Or, perhaps, if you already knew who they were.
No connection amongst the disappeared except for the fact that they were all in Thorinn. That didn’t say much about them, but it might just say a bit more about the perpetrator. The theories that came to her then were darker, more sinister, and made her queasy, though perhaps that was the effects of her friend’s fatigue-charm wearing away. Not a pleasing thought, either.

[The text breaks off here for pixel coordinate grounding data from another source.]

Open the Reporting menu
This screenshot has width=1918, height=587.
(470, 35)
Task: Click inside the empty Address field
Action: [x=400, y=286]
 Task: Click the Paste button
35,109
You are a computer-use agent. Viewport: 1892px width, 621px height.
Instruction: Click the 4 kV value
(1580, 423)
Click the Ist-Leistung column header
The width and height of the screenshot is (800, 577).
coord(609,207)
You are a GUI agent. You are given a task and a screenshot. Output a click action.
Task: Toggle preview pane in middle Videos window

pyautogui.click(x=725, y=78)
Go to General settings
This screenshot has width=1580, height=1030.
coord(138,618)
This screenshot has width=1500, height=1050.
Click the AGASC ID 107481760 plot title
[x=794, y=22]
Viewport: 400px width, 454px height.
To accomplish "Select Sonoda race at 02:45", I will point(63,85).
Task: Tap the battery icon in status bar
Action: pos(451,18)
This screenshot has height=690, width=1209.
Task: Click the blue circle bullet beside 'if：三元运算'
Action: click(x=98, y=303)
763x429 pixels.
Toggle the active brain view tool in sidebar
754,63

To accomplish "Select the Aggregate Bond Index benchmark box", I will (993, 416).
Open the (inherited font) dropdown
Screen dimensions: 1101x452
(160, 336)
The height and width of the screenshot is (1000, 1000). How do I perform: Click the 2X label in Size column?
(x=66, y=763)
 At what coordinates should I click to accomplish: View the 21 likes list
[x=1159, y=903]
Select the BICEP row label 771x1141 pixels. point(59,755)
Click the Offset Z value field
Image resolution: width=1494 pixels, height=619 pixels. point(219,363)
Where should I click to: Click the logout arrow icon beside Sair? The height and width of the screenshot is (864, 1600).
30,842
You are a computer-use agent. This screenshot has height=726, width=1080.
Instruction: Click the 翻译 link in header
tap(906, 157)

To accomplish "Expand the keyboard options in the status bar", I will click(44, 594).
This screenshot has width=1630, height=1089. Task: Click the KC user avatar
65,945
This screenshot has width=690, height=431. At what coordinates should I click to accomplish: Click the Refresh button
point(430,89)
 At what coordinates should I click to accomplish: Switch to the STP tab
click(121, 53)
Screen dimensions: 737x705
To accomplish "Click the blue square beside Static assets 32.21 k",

… missy it’s late …Seele gathered the most relevant, useful papers pertaining to the wayfarers who had gone missing after the glitch. It saddened her that there wasn’t much to go on for helping the missing denizens, but hopefully the two vanishings were related, and finding one group would also lead them to the other. Still, even cutting down on the amount, it was a lot of work for two people.
It was a lot less work for eight.
Seele shot the tired attendant an undaunted smile.
“Don’t you worry, we’ll get right to the bottom of this, and have those people back in no time!” she said, stuffing some of the papers away within the manifold layers of her robe, and handing others to Alex.
“Make sure you’re not walking around alone, alright Taasha? You’re a peach, this whole hall would just fall apart without you.” With that, she whirled on heels to Alex, then nodded back towards the way they’d come.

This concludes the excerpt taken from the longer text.